Postby alberich00 » Wed May 01, 2013 11:33 pm

Dear Discussion forum visitors and members:

Wintersturmer (Robert Pelletier) wrote me the following (scroll down below my response, which follows immediately, to his initial email to me, which can be found below it) email with some very interesting questions about the Sword Motif's (#57) final appearance in the "Ring," and other Wagnerian matters of interest:

Dear Robert:

Well, you're our newest member of the discussion forum.

By the way, I think your following points and questions would make a good posting to the forum, so I'll save you some trouble by copying and pasting it there. Of course, from now on, you're able to do this yourself.

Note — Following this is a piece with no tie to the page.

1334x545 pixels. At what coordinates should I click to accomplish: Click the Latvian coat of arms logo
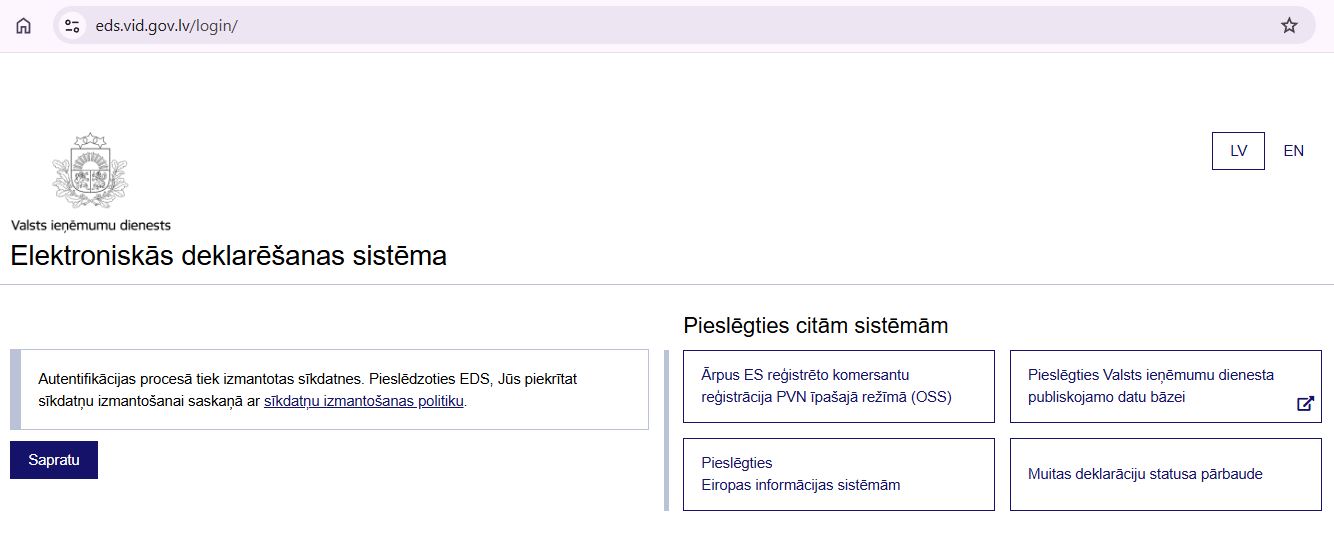pos(90,171)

On the final appearance of the Sword Motif when Siegfried's dead hand rises to warn Hagen away from the Ring, this gave me alot of trouble in my life-long attempt to grasp the "Ring" as a whole. Initially it seemed to run against the grain of other parts of my interpretation, and, as always, I couldn't be content with any of it until all of it could be grasped within one frame of reference (I realize of course that it's not absolutely necessary that the whole "Ring" make sense within a single frame of reference; however, I feel I've found enough evidence over a lifetime to present a coherent reading which can account for virtually all of it, though I would be the first to admit that this coherent frame of reference does not exhaust the meaning of the "Ring"). But I've always found it helpful to look at the entire scope of meaning of a symbol and/or its motif.

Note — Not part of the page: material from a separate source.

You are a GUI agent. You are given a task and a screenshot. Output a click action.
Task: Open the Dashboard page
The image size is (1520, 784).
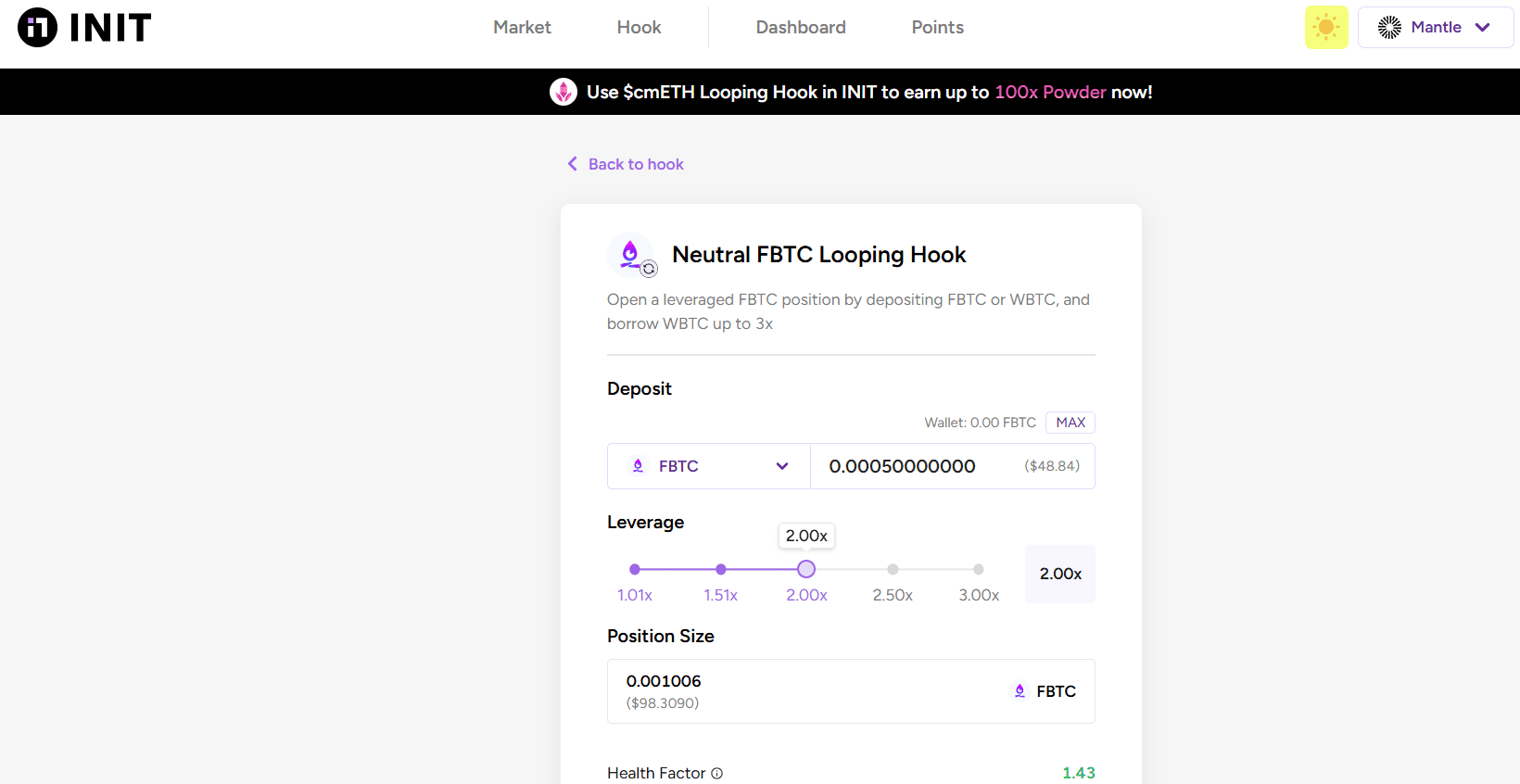click(x=801, y=28)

Note Cooke's observation, quite true, that the second, five-note segment of the 7-note Sword Motif is Motif #1, the primal nature motif, if you will. This represents, among other things, the primal innocence before the Fall which occurred with the birth of human consciousness (represented I believe by Alberich's forging of his Ring), and also, as you suggest below (taking its transformation into the Sword Motif which has some phallic significance), this in turn stands for the creative fertility of nature, or evolution, if you will. Since the Fall is brought about by the birth (in the course of the natural evolution of animal species) of human consciousness, it's implicit that if there is no metaphysical or spiritual conclusion to the "Ring," no redemption in a religious sense, perhaps the only way to restore lost innocence would be to end human consciousness. In any case, Wotan's Grand Idea, if you were to sum it up, is that his race of heroes will restore the innocence he has lost. Of course, that in effect is the motive of all the higher religions, in one way or another. To this extent Wotan's will is fulfilled in the end, but not in the way Wotan had imagined. He had imagined that Siegfried's and Bruennhilde's love (they being his heirs, representing as they do the union of drama and music, conscious mind and unconscious inspiration, in that secular art known as music-drama, which according to Wagner falls heir to religious man's quest for redemption when religious faith is dying), i.e., secular art, would redeem the gods from destruction, but in the end the only redemption seems to have consisted in grasping that no redemption is possible, and that we must accept nature, and human nature, as they are. On the other hand it's possible that the finale of the "Ring" represents a catastrophic end to all things, and this reading of redemption also is echoed in aspects of Wagner's world-view.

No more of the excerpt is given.